Putting the Usefulness back into Social Networking

The term Web 2.0 almost seems dated.

We have been using social networking services for many years now; as individuals and on behalf of our institutions. But are we doing it right? Are we truly making the most out of the services we use or are they just a distraction with little tangible benefit.

Some of this year’s sessions attempt to answer these questions.

Plenaries

Martin Hamilton, Head of Internet Services at Loughborough University, will be looking at how Embedding Web 2.0 in our institutions. Martin will walk the audience through key lessons derived from his experience leading the Google Apps implementation at Loughborough University and the Google Apps for Education UK User Group, and subsequently co-authoring an institutional Web 2.0 good practice guide.

Parallel Workshops

A session with a very long title that is worth taking a look at is Listen, Repeat, Learn: How to use Social Media Conversations and Activities to Measure and Demonstrate Impact and Improve Engagement facilitated by Nicola Osborne and Paul Milne from Edina. The focus of this hands-on session will be on how to understand, select and make best use of social media to demonstrate the impact of your organisation, project or service. During the workshop the facilitators will allow delegates to explore various tools for tracking, understanding and taking part in the social media conversations about your website, project or service. They will look at techniques for using established tools (e.g. Google Analytics, RSS feeds and alerts), in-site metrics tools (Facebook Insights, YouTube Insights, Flickr Statistics, etc.), aggregation and presentation tools (Storify, Lanyrd, etc.) and statistics and data that can be used via APIs for various social media tools.

Ever wanted to add an interactive map to your institutional web site of your campus allowing students the ability to zoom in and out and pan around the map? Or maybe you’d like to provide simple measurement tools to measure the distance from one campus building to the next? In the parallel session on Enhancing your institutional web site with interactive mapping Addy Pope from GoGeo will help you do so at very little cost.

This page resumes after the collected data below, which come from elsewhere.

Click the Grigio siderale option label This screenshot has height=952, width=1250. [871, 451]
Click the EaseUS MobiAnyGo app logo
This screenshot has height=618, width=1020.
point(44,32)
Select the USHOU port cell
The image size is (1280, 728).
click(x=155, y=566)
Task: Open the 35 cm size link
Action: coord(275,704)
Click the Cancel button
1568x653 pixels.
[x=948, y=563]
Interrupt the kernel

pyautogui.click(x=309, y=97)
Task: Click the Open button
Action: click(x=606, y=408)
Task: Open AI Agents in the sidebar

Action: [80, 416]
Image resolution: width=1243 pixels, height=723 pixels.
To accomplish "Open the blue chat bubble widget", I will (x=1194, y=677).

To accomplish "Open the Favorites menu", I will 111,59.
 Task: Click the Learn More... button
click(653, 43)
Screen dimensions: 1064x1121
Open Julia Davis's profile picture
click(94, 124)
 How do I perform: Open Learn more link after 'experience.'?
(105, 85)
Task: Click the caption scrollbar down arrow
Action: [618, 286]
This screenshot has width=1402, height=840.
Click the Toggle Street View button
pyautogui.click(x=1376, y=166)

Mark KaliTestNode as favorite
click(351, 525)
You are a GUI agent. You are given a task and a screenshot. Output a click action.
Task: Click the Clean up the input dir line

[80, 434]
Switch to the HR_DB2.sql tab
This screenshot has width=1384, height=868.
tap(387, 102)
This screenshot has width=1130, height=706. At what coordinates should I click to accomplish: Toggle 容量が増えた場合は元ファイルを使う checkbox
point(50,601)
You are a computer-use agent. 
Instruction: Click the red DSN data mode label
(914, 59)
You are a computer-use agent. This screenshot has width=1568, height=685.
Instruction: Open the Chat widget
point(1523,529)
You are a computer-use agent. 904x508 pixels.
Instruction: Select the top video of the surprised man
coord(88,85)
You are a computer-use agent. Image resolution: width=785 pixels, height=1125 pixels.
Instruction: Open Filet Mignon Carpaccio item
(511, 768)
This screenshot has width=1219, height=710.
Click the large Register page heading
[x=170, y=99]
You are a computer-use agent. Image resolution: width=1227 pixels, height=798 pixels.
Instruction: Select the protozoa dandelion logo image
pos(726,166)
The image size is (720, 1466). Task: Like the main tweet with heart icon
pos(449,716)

This session will show you how to integrate the open source mapping software ‘OpenLayers’ into your web site and how to pull into that EDINA’s new Digimap OpenStream – a free web mapping service for members of higher educational institutions based upon Ordnance Survey’s OpenData products.

Looking more at social networking and less at Web 2.0 the Web cooperative session will consider how the central ‘web team’ can provide leadership by educating, training, and enabling colleagues at all levels across the organisation. The session will consider how the digital presence of the institution best managed and led and whether it can be improved through management reporting, policies and frameworks, internal processes, procurement, staff training and communication, cooperative working and peer support.